## Dataset content
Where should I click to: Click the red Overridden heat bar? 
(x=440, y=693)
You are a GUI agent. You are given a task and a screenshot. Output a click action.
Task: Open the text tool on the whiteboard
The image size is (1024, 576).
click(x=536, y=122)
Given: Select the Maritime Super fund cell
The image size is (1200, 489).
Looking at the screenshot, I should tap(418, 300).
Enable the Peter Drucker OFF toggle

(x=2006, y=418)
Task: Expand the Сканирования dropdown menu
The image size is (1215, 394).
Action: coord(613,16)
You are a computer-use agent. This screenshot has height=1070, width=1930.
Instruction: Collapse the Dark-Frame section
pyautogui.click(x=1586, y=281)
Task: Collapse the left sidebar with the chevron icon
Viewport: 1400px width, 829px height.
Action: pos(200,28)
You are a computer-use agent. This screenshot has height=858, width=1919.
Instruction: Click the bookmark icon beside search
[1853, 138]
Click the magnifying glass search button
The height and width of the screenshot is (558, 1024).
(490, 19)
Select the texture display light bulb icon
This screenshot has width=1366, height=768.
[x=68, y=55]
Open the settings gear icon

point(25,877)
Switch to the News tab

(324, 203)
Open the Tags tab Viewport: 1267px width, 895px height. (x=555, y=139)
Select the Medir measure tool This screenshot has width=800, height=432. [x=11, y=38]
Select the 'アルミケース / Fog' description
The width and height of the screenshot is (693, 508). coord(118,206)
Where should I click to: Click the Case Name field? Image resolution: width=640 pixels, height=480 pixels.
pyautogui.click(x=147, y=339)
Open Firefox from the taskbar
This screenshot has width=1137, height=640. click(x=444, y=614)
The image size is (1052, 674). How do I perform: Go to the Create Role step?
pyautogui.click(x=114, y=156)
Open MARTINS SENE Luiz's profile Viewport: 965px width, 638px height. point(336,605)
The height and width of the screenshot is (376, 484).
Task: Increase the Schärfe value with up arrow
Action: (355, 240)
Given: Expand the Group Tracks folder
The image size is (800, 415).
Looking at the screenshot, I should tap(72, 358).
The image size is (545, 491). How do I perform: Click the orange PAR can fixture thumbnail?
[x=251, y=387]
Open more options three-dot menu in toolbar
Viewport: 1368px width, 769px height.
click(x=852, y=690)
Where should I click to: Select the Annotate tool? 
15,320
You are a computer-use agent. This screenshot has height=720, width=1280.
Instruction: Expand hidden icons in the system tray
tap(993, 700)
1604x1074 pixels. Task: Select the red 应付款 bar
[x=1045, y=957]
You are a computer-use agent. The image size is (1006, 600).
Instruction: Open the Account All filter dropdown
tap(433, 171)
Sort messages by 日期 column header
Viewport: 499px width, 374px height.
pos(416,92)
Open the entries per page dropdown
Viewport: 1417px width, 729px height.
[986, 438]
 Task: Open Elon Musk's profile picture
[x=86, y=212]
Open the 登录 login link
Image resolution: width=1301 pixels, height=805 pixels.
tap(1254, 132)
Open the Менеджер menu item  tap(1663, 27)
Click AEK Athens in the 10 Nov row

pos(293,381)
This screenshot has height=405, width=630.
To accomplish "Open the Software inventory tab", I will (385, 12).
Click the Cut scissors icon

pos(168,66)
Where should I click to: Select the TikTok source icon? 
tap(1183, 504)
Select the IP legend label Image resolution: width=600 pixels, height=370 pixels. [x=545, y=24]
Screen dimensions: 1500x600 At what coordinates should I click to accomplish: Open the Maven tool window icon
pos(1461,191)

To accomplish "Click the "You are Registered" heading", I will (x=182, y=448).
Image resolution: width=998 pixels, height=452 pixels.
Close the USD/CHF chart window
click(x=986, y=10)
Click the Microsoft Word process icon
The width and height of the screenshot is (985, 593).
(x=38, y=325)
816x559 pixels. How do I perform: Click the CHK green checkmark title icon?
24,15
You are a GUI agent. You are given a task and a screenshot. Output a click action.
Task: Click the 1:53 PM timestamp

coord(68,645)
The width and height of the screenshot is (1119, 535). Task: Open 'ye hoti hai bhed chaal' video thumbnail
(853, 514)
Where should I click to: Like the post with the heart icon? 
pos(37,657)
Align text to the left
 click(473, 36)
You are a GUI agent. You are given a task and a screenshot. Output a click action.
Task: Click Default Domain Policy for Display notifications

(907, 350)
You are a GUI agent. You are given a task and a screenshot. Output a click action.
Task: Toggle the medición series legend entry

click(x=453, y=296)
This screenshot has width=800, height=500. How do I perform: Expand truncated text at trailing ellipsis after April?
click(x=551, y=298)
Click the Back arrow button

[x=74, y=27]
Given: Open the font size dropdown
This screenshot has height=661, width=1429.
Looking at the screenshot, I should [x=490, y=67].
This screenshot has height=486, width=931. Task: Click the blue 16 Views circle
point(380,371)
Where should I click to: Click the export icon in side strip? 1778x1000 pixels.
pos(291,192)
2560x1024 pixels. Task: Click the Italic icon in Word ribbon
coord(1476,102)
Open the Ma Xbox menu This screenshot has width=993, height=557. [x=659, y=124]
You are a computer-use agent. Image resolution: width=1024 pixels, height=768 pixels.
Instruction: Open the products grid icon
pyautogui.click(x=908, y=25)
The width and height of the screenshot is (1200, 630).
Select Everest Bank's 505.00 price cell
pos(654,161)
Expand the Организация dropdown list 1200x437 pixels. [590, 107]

## Exercise
Give every entry again, exactly as it reads.

## Final answer
Where should I click to: Click the red Overridden heat bar? 
(x=440, y=693)
You are a GUI agent. You are given a task and a screenshot. Output a click action.
Task: Open the text tool on the whiteboard
The image size is (1024, 576).
click(x=536, y=122)
Given: Select the Maritime Super fund cell
The image size is (1200, 489).
Looking at the screenshot, I should tap(418, 300).
Enable the Peter Drucker OFF toggle

(x=2006, y=418)
Task: Expand the Сканирования dropdown menu
The image size is (1215, 394).
Action: coord(613,16)
You are a computer-use agent. This screenshot has height=1070, width=1930.
Instruction: Collapse the Dark-Frame section
pyautogui.click(x=1586, y=281)
Task: Collapse the left sidebar with the chevron icon
Viewport: 1400px width, 829px height.
Action: pos(200,28)
You are a computer-use agent. This screenshot has height=858, width=1919.
Instruction: Click the bookmark icon beside search
[1853, 138]
Click the magnifying glass search button
The height and width of the screenshot is (558, 1024).
(490, 19)
Select the texture display light bulb icon
This screenshot has width=1366, height=768.
[x=68, y=55]
Open the settings gear icon

point(25,877)
Switch to the News tab

(324, 203)
Open the Tags tab Viewport: 1267px width, 895px height. (x=555, y=139)
Select the Medir measure tool This screenshot has width=800, height=432. [x=11, y=38]
Select the 'アルミケース / Fog' description
The width and height of the screenshot is (693, 508). coord(118,206)
Where should I click to: Click the Case Name field? Image resolution: width=640 pixels, height=480 pixels.
pyautogui.click(x=147, y=339)
Open Firefox from the taskbar
This screenshot has width=1137, height=640. click(x=444, y=614)
The image size is (1052, 674). How do I perform: Go to the Create Role step?
pyautogui.click(x=114, y=156)
Open MARTINS SENE Luiz's profile Viewport: 965px width, 638px height. point(336,605)
The height and width of the screenshot is (376, 484).
Task: Increase the Schärfe value with up arrow
Action: (355, 240)
Given: Expand the Group Tracks folder
The image size is (800, 415).
Looking at the screenshot, I should tap(72, 358).
The image size is (545, 491). How do I perform: Click the orange PAR can fixture thumbnail?
[x=251, y=387]
Open more options three-dot menu in toolbar
Viewport: 1368px width, 769px height.
click(x=852, y=690)
Where should I click to: Select the Annotate tool? 
15,320
You are a computer-use agent. This screenshot has height=720, width=1280.
Instruction: Expand hidden icons in the system tray
tap(993, 700)
1604x1074 pixels. Task: Select the red 应付款 bar
[x=1045, y=957]
You are a computer-use agent. The image size is (1006, 600).
Instruction: Open the Account All filter dropdown
tap(433, 171)
Sort messages by 日期 column header
Viewport: 499px width, 374px height.
pos(416,92)
Open the entries per page dropdown
Viewport: 1417px width, 729px height.
[986, 438]
 Task: Open Elon Musk's profile picture
[x=86, y=212]
Open the 登录 login link
Image resolution: width=1301 pixels, height=805 pixels.
tap(1254, 132)
Open the Менеджер menu item  tap(1663, 27)
Click AEK Athens in the 10 Nov row

pos(293,381)
This screenshot has height=405, width=630.
To accomplish "Open the Software inventory tab", I will (385, 12).
Click the Cut scissors icon

pos(168,66)
Where should I click to: Select the TikTok source icon? 
tap(1183, 504)
Select the IP legend label Image resolution: width=600 pixels, height=370 pixels. [x=545, y=24]
Screen dimensions: 1500x600 At what coordinates should I click to accomplish: Open the Maven tool window icon
pos(1461,191)

To accomplish "Click the "You are Registered" heading", I will (x=182, y=448).
Image resolution: width=998 pixels, height=452 pixels.
Close the USD/CHF chart window
click(x=986, y=10)
Click the Microsoft Word process icon
The width and height of the screenshot is (985, 593).
(x=38, y=325)
816x559 pixels. How do I perform: Click the CHK green checkmark title icon?
24,15
You are a GUI agent. You are given a task and a screenshot. Output a click action.
Task: Click the 1:53 PM timestamp

coord(68,645)
The width and height of the screenshot is (1119, 535). Task: Open 'ye hoti hai bhed chaal' video thumbnail
(853, 514)
Where should I click to: Like the post with the heart icon? 
pos(37,657)
Align text to the left
 click(473, 36)
You are a GUI agent. You are given a task and a screenshot. Output a click action.
Task: Click Default Domain Policy for Display notifications

(907, 350)
You are a GUI agent. You are given a task and a screenshot. Output a click action.
Task: Toggle the medición series legend entry

click(x=453, y=296)
This screenshot has width=800, height=500. How do I perform: Expand truncated text at trailing ellipsis after April?
click(x=551, y=298)
Click the Back arrow button

[x=74, y=27]
Given: Open the font size dropdown
This screenshot has height=661, width=1429.
Looking at the screenshot, I should [x=490, y=67].
This screenshot has height=486, width=931. Task: Click the blue 16 Views circle
point(380,371)
Where should I click to: Click the export icon in side strip? 1778x1000 pixels.
pos(291,192)
2560x1024 pixels. Task: Click the Italic icon in Word ribbon
coord(1476,102)
Open the Ma Xbox menu This screenshot has width=993, height=557. [x=659, y=124]
You are a computer-use agent. Image resolution: width=1024 pixels, height=768 pixels.
Instruction: Open the products grid icon
pyautogui.click(x=908, y=25)
The width and height of the screenshot is (1200, 630).
Select Everest Bank's 505.00 price cell
pos(654,161)
Expand the Организация dropdown list 1200x437 pixels. [590, 107]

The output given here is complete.